─── RAW DATA

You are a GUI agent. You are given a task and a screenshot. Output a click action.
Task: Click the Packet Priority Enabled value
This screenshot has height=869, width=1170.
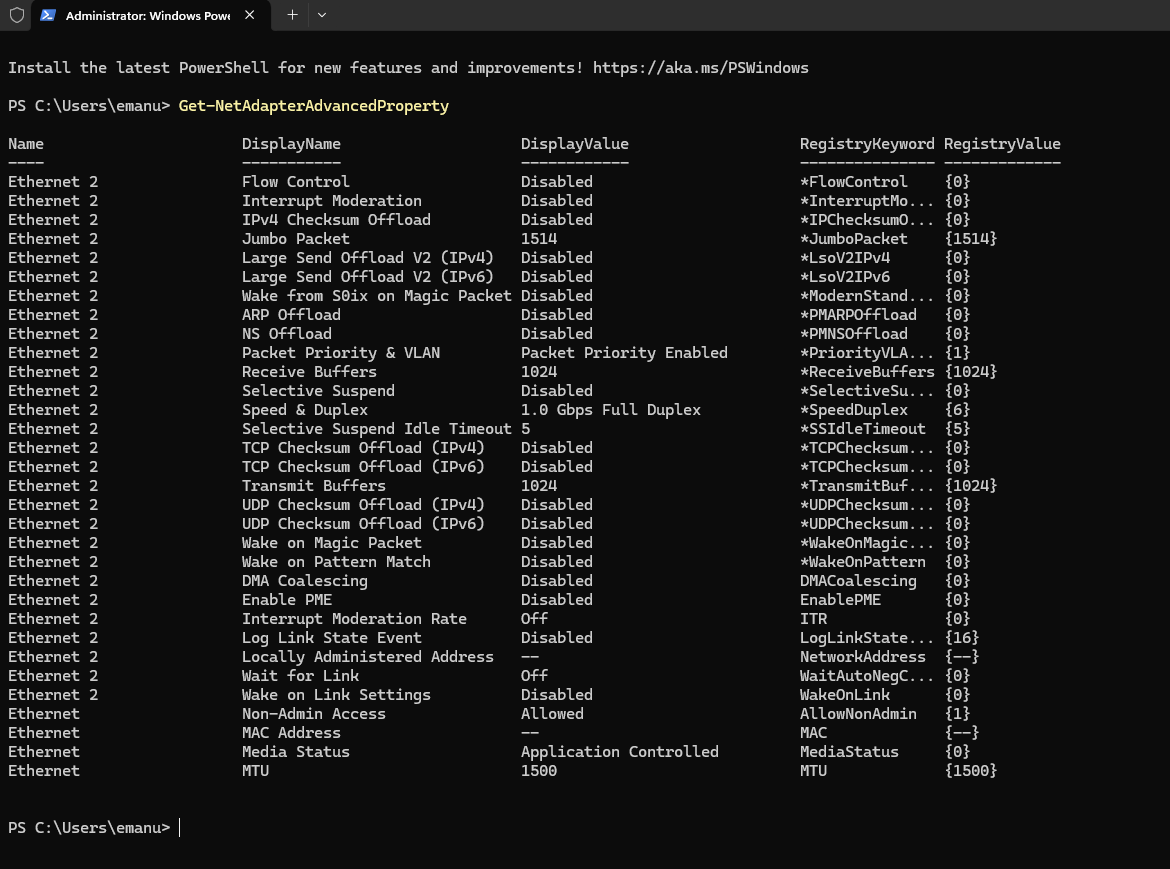[624, 353]
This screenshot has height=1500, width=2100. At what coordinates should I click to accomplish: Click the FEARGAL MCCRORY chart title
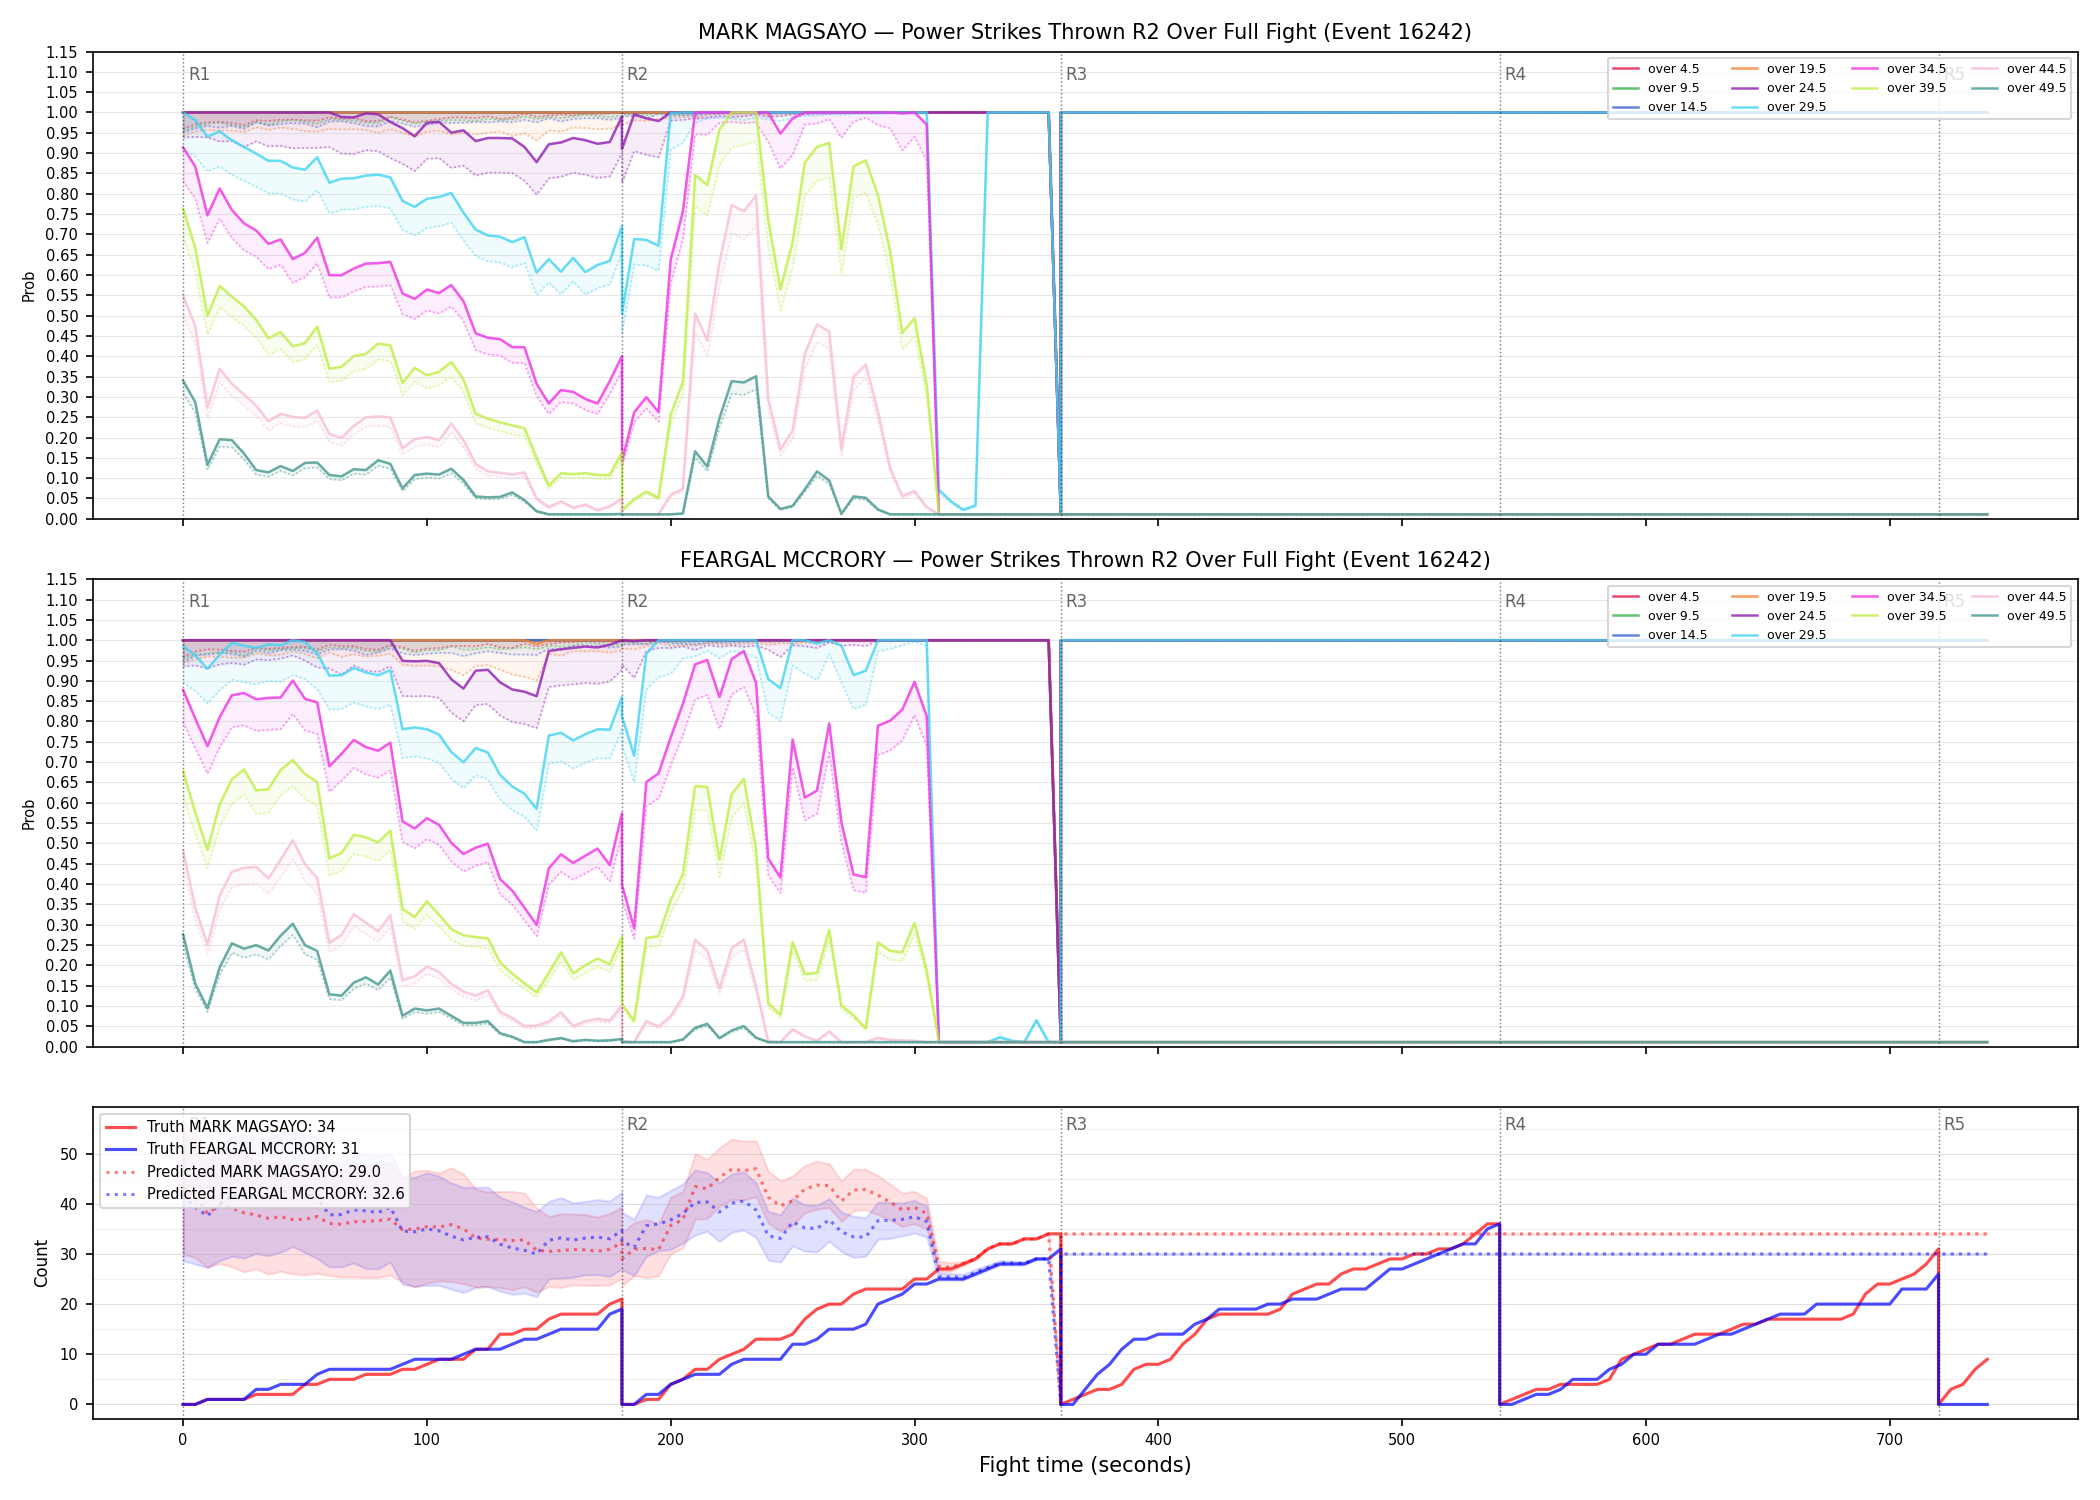pos(1085,560)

──────

:: ACTIVITY ::
Output exactly the lines from the one that has "This screenshot has height=1500, width=2100." through the end of the data. Do not include pictures.

:: REPLY ::
This screenshot has height=1500, width=2100. At what coordinates should I click to accomplish: Click the FEARGAL MCCRORY chart title
pos(1085,560)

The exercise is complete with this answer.